(LISTED RECORDS Opens)

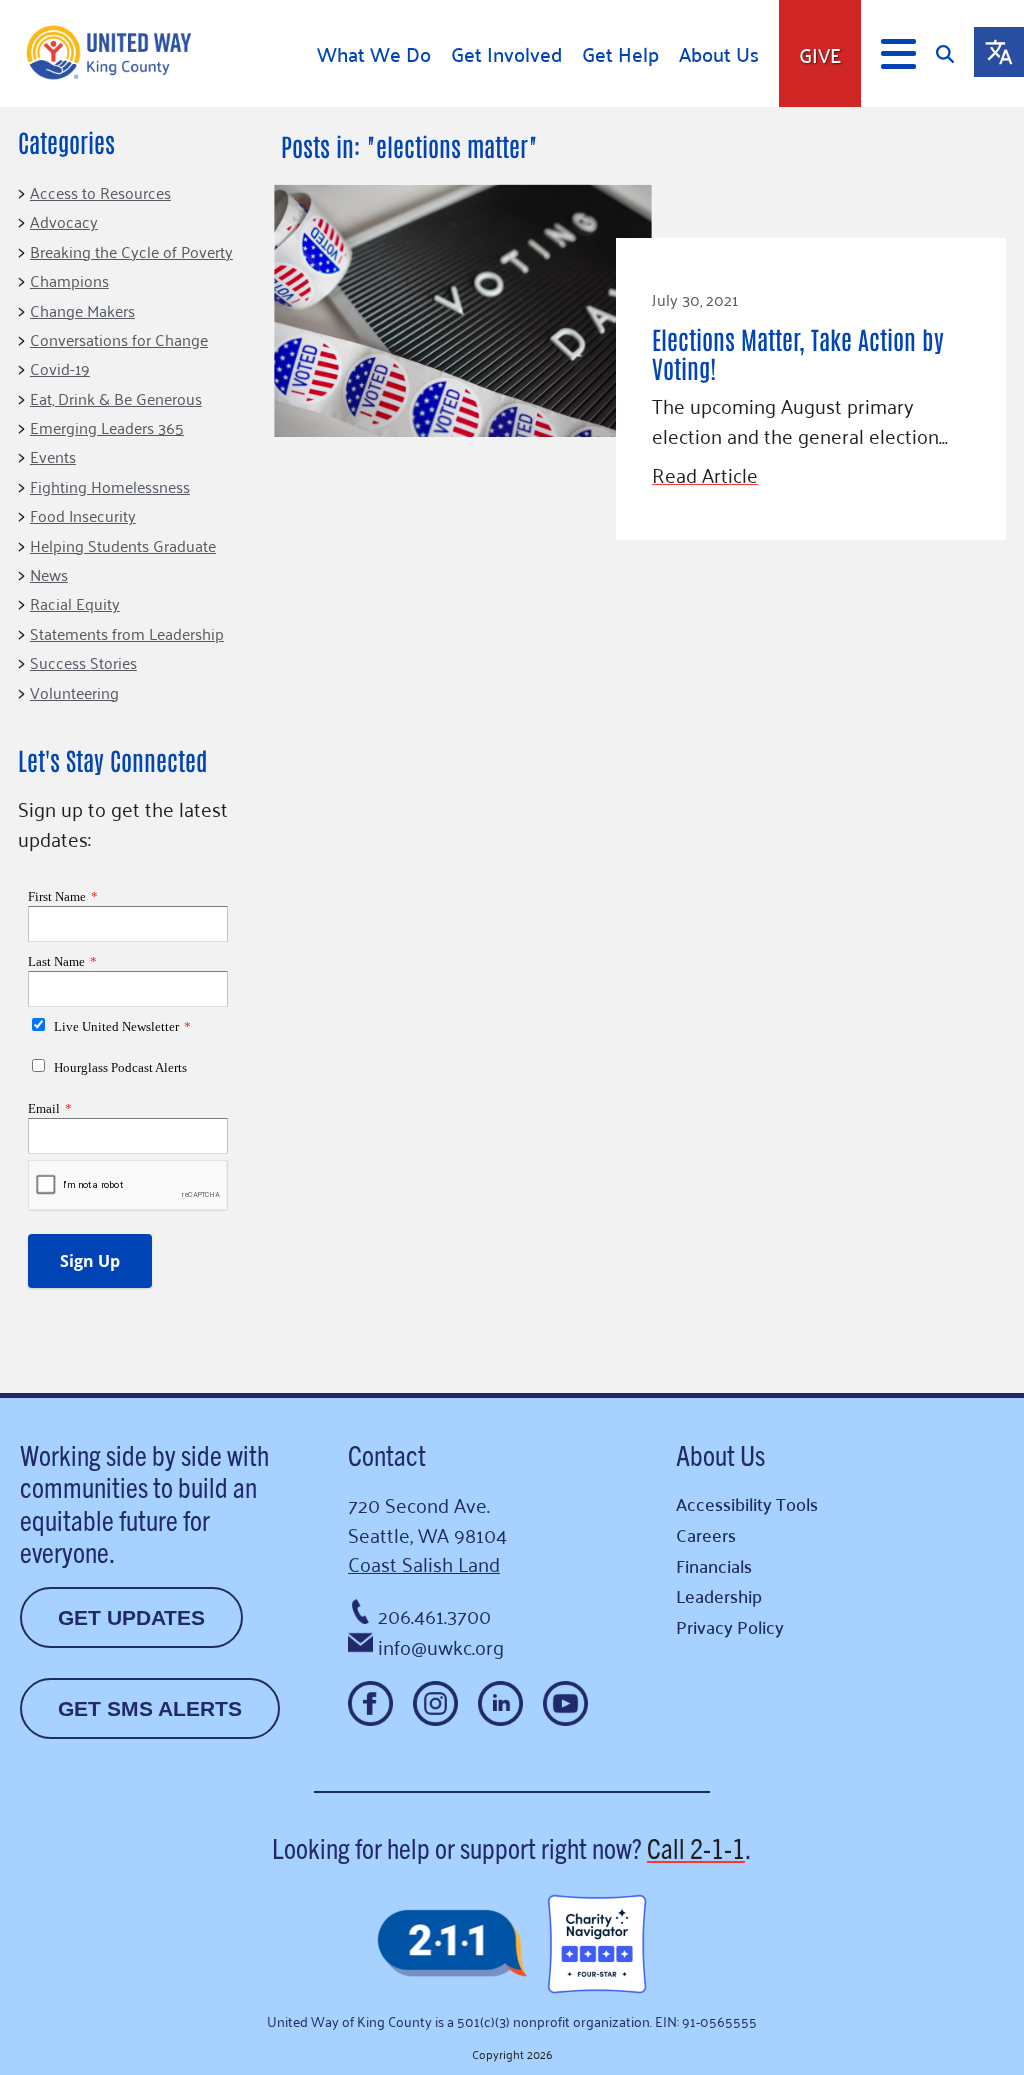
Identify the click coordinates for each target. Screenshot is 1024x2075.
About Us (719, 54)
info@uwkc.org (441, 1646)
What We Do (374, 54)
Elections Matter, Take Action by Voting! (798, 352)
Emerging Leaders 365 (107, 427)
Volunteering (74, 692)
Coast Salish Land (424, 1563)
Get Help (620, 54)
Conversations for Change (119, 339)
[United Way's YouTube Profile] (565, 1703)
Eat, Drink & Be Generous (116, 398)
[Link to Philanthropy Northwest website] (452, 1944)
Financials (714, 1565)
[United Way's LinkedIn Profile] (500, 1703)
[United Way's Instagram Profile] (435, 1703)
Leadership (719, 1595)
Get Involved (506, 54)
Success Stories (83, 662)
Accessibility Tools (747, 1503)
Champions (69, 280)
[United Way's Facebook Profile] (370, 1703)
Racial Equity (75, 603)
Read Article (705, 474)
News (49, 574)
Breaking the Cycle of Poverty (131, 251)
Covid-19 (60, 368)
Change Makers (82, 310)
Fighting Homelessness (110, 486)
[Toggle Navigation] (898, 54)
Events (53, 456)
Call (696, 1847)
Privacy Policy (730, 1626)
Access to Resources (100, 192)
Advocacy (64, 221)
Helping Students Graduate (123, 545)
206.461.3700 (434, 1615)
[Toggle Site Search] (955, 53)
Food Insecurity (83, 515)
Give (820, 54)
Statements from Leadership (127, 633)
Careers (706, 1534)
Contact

(LISTED RECORDS Closes)

## EXERCISE PROMPT:
The lines above that hold "Change" are the result; show every one of them.

## ANSWER TO THIS EXERCISE:
Conversations for Change (119, 339)
Change Makers (82, 310)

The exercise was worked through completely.